I've studied Voronoi Diagrams and Fortune's Algorithm before. What I'm curious about is if there's a generalization of Voronoi diagrams where instead of the input being a set of points, it is instead a set of non-intersecting curves in the plane, where we want to partition the plane into regions based off the Euclidean distance to the nearest curve.
Is this problem well defined and is there any known (hopefully efficient) algorithm to compute this generalization?
I've tried searching for an answer to this, but most resources seem to focus on curved metric spaces or curved regions rather than the input set itself being composed of non-points.

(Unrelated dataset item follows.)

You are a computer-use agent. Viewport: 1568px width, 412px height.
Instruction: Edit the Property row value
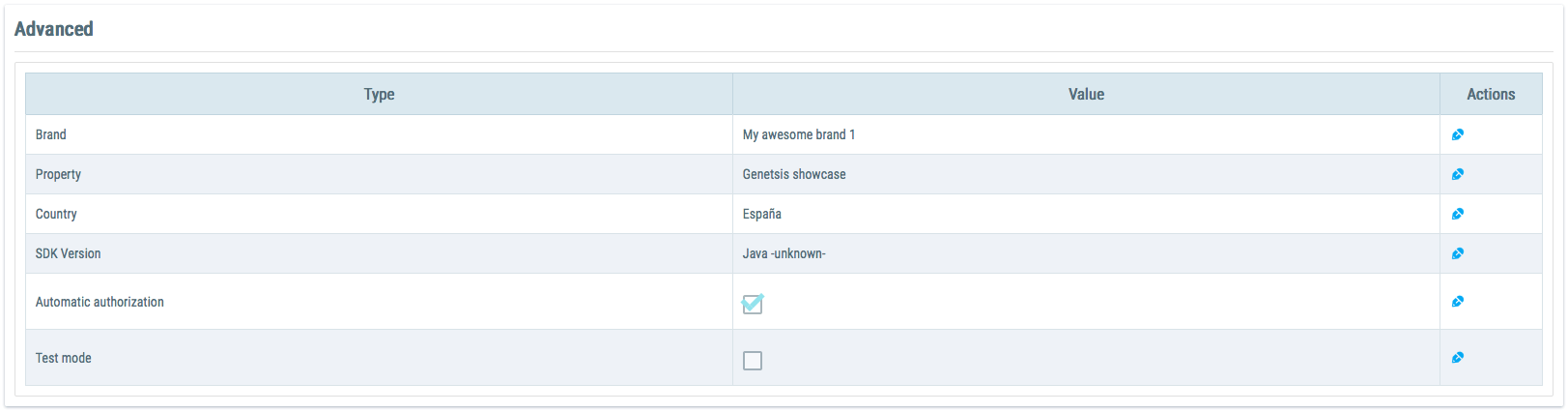1458,174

Edit: If this isn't well defined for non-intersecting curves, will it work for line segments?
CodePudding user response:
Yes, the Voronoi diagram is defined for arbitrary point sets and other distances than Euclidean. A quick web search gives you as many examples as you want. Intersecting curves are also possible.
The construction of the diagram for a set of line segments is well documented. The cells are bounded by line segments and parabolic arcs. If I am right, Fortune's algorithm generalizes to this case.
For general curves, the problem gets harder. In all cases, you need to derive the equation of bisector lines, and intersect them correctly to delimit the proper arcs at triple points.
A digitized version (on a raster grid) is easier and will work with any kind of shape. It is similar to the computation of a distance map, and can be performed in time linear in the number of pixels.